• **Records shown**
Content starts
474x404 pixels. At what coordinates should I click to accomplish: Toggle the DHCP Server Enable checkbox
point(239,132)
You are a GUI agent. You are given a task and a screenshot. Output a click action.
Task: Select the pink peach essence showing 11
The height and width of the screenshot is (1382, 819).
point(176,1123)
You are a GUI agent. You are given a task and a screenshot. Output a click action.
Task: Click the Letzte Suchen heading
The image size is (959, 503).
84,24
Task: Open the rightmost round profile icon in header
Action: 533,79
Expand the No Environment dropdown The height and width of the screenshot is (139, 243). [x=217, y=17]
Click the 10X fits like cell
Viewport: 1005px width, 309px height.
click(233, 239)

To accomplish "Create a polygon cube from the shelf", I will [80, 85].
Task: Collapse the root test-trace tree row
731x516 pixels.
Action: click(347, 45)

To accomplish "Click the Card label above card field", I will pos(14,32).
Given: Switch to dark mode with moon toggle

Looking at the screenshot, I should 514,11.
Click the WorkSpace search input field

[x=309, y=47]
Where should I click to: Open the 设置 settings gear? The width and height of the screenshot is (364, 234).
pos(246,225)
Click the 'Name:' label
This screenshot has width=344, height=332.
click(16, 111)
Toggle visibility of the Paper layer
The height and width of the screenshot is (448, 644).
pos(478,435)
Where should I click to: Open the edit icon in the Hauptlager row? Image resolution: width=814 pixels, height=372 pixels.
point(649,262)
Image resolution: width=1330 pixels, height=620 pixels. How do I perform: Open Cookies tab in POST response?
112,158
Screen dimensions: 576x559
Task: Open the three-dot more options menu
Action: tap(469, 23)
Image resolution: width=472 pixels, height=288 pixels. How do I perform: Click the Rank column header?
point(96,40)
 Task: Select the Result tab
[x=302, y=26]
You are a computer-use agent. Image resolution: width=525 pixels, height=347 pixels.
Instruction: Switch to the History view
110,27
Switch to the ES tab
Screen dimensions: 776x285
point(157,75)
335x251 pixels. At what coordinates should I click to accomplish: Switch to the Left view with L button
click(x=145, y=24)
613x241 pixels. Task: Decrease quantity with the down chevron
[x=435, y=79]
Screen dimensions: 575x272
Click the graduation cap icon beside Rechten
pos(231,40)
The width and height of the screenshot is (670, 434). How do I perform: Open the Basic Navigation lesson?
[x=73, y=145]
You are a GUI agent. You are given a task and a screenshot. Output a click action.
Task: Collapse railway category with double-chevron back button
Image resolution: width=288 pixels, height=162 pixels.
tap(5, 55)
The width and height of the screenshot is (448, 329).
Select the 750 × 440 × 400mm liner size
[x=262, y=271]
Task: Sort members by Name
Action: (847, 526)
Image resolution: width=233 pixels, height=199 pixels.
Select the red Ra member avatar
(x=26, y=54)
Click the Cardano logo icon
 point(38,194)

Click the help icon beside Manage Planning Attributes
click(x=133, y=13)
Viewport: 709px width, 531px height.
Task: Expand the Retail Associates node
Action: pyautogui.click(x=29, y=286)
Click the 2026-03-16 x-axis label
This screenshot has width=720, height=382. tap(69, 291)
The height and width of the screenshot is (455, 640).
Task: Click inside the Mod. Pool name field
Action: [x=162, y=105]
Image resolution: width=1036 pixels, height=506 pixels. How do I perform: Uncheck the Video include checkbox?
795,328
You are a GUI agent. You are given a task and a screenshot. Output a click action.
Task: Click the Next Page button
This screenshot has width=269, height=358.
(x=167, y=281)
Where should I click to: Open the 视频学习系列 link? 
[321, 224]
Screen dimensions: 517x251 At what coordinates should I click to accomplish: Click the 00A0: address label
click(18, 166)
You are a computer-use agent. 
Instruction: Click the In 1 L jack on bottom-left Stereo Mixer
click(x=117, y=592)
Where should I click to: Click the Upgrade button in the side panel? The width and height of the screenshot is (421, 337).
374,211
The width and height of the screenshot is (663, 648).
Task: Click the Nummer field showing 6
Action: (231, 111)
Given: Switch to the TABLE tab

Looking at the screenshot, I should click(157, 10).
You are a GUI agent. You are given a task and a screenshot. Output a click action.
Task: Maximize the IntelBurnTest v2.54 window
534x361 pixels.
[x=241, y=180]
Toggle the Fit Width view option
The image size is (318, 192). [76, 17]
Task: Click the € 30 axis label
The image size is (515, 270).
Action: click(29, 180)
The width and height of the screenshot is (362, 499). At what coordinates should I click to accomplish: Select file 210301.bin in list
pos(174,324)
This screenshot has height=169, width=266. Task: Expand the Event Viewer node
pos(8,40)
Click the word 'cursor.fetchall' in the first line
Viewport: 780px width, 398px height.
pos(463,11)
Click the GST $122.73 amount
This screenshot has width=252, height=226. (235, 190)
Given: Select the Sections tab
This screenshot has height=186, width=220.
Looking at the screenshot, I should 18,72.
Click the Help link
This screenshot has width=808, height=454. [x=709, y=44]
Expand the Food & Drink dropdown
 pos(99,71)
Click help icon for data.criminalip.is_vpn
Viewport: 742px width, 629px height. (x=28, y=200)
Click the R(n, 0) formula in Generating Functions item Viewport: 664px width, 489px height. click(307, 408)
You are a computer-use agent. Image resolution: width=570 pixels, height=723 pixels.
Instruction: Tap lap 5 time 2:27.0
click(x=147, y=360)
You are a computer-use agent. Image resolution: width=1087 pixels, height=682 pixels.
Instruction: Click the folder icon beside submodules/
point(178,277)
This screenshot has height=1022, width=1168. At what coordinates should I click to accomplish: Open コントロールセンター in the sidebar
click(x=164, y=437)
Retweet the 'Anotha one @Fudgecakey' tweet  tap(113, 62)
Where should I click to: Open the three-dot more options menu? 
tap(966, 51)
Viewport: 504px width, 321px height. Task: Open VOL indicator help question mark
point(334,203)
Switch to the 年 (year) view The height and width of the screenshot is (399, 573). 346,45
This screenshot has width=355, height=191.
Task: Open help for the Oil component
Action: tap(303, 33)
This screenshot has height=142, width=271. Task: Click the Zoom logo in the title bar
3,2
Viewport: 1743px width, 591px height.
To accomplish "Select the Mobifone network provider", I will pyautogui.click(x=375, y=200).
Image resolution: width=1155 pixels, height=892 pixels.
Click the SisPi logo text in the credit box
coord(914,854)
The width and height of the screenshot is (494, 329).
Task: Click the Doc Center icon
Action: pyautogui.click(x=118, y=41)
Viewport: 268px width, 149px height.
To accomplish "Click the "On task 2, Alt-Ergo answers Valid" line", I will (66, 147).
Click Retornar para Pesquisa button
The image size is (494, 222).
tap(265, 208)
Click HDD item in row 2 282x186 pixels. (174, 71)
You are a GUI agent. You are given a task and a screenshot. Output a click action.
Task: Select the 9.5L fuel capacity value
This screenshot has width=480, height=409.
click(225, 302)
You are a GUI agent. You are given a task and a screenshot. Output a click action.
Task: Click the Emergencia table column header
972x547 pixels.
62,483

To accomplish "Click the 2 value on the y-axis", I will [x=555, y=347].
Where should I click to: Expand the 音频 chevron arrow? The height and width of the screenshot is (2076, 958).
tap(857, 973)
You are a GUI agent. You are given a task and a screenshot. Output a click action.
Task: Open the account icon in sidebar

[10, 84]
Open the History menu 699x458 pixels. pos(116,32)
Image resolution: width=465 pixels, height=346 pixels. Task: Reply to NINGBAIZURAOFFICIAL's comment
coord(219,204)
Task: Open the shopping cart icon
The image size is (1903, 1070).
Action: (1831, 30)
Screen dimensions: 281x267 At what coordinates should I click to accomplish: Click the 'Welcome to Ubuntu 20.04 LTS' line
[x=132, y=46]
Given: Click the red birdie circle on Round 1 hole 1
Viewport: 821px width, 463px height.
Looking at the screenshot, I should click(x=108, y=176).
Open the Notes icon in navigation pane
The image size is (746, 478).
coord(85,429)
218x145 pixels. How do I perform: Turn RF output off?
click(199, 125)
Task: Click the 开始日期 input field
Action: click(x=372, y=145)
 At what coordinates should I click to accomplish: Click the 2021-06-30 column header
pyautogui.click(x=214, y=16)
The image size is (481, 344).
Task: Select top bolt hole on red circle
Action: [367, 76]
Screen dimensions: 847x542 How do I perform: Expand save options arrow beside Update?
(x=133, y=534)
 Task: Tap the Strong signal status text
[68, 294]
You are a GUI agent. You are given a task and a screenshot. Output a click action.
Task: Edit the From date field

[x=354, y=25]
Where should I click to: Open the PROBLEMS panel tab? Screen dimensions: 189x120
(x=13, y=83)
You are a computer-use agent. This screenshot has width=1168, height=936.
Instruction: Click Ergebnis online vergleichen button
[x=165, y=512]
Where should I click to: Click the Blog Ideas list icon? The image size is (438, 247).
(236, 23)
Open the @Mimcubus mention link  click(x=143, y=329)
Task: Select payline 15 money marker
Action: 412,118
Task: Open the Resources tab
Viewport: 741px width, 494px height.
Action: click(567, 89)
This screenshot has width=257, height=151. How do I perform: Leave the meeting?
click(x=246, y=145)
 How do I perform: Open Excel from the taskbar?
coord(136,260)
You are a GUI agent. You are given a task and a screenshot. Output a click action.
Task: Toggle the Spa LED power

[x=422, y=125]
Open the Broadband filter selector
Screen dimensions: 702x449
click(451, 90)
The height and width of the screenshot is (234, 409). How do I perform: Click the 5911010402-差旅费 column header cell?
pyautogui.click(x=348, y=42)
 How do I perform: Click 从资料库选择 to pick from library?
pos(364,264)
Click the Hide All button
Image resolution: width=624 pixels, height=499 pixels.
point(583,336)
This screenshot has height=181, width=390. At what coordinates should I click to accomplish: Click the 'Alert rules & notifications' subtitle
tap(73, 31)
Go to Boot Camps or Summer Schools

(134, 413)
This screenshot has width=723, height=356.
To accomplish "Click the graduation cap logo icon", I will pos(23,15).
Content ends
• **What is required**
Report each line in the data that holds the word "item".

• **Response for this exercise**
Click the R(n, 0) formula in Generating Functions item Viewport: 664px width, 489px height. click(307, 408)
Click HDD item in row 2 282x186 pixels. (174, 71)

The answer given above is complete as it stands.